— Task goal —
Tally the lines below that include the string "text". Reply with the total only.

— Task inputs —
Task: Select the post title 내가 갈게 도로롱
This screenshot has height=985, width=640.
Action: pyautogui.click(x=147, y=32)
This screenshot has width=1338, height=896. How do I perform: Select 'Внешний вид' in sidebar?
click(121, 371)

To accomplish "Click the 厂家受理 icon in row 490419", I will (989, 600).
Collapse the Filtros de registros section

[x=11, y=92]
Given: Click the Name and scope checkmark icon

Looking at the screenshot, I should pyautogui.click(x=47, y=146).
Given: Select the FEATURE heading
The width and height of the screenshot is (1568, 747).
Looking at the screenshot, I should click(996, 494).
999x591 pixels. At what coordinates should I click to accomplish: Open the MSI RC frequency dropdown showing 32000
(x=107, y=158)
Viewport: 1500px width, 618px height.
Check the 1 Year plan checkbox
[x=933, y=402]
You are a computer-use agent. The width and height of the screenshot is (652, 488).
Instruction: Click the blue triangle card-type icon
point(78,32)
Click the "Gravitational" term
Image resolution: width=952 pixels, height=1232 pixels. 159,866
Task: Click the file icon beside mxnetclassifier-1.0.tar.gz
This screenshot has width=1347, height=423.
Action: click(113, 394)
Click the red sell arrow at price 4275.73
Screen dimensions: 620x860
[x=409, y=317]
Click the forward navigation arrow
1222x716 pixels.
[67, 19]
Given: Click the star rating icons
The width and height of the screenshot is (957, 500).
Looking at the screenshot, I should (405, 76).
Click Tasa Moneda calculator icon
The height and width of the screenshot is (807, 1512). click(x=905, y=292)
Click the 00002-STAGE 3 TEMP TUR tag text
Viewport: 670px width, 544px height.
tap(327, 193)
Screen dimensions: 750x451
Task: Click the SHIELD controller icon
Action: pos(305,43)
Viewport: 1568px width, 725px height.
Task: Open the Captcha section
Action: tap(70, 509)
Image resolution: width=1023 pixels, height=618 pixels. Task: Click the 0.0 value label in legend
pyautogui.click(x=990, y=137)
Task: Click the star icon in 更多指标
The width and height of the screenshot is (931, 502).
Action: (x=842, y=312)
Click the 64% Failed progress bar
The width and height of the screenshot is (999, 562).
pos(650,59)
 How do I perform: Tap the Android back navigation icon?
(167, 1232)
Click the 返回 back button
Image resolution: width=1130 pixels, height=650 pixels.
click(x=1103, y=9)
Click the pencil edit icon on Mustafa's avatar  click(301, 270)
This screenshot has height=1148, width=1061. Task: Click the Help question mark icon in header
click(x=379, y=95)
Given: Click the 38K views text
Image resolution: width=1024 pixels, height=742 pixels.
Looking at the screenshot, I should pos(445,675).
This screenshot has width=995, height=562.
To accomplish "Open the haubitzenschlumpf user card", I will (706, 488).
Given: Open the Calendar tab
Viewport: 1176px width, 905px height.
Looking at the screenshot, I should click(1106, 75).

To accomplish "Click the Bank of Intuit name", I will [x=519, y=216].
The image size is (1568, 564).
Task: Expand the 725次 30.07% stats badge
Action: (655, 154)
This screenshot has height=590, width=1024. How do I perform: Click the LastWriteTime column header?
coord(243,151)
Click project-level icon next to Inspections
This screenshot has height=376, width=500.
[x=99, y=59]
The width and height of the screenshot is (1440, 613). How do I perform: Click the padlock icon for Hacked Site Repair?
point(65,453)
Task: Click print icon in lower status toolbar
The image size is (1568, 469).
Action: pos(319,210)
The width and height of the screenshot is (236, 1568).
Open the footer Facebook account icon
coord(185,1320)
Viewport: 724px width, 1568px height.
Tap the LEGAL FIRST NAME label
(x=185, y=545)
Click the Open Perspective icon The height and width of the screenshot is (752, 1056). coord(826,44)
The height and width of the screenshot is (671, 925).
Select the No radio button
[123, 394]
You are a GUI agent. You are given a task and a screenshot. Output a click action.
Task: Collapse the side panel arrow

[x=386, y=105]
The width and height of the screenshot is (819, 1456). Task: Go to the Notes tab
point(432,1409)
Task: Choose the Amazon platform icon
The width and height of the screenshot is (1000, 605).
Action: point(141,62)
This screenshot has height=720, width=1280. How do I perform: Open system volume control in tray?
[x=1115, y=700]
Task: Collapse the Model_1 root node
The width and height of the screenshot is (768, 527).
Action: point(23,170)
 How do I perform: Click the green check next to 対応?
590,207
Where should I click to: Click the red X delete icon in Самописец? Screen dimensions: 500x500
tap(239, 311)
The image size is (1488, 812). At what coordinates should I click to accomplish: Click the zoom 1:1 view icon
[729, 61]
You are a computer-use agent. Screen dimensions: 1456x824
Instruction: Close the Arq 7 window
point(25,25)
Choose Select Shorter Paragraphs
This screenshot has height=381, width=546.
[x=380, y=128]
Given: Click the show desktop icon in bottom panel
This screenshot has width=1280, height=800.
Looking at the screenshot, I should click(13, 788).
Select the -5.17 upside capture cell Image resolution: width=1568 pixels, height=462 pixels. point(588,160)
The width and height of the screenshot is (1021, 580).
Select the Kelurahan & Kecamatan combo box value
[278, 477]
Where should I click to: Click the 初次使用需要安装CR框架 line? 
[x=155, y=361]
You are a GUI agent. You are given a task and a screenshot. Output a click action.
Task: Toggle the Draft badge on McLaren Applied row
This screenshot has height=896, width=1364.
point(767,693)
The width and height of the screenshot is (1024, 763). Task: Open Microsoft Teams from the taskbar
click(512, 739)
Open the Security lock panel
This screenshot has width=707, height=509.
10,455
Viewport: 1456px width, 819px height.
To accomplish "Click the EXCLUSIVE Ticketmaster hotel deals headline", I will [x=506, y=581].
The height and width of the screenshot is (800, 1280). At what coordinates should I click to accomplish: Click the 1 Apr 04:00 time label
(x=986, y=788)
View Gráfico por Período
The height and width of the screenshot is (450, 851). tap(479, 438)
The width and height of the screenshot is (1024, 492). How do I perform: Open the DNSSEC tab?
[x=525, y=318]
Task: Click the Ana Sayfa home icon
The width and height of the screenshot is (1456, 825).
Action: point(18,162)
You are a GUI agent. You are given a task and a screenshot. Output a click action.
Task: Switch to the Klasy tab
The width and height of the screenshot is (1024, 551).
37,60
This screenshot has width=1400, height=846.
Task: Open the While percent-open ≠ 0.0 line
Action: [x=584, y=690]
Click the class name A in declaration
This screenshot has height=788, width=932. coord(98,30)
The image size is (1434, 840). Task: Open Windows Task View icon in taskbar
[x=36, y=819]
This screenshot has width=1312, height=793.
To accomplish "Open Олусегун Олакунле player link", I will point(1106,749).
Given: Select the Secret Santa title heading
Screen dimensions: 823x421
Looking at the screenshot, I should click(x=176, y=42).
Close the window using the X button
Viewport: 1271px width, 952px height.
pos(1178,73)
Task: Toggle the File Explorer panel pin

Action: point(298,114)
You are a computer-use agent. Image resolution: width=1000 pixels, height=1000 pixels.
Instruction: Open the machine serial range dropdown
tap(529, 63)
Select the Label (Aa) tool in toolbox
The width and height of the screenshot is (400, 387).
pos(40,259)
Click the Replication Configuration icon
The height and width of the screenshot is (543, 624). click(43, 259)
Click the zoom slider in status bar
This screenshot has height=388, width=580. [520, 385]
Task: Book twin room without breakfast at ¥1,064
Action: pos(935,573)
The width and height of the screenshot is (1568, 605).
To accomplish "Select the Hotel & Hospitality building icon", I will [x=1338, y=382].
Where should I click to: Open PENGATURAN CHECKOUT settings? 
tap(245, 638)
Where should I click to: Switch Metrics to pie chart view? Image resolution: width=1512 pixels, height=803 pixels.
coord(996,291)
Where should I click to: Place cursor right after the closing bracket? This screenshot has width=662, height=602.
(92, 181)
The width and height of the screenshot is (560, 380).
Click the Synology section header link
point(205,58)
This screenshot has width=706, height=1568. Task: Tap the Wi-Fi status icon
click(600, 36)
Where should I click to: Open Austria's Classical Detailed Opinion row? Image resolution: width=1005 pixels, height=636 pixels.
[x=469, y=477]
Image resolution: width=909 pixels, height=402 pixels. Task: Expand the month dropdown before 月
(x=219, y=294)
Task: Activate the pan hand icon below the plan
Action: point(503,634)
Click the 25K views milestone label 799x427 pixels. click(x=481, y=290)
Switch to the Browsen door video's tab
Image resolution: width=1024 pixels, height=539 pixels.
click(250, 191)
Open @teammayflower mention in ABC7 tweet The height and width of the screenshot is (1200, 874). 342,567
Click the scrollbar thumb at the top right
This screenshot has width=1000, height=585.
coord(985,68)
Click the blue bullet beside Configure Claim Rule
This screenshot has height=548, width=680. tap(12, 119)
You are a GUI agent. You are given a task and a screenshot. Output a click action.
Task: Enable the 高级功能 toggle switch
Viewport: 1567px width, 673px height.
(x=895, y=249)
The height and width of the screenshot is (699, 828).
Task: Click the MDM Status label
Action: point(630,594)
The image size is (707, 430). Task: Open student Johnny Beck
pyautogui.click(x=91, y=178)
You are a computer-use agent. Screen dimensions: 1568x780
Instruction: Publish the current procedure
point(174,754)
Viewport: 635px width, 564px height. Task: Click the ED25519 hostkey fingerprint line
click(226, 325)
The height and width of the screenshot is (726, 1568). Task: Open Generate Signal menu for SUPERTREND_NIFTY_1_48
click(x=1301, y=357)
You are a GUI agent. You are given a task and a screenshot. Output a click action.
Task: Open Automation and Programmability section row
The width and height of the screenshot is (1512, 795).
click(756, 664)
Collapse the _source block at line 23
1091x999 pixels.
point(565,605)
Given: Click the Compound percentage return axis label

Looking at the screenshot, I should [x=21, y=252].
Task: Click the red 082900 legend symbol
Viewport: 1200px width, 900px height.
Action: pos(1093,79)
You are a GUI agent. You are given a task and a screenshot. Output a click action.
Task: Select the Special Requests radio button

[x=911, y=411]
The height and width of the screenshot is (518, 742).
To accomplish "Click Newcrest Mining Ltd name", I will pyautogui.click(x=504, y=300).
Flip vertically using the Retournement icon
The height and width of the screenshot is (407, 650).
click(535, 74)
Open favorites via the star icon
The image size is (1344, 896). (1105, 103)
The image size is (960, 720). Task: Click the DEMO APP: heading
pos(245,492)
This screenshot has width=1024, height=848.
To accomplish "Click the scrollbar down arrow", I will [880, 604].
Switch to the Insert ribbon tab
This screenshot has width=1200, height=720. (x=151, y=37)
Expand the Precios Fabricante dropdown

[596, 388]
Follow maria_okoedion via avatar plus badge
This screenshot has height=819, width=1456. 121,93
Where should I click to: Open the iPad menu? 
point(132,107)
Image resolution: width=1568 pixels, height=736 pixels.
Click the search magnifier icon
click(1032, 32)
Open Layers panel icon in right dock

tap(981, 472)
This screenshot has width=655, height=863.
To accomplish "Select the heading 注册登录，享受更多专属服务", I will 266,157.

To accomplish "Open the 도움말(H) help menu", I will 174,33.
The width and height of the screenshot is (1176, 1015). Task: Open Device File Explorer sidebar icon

— Exercise response —
2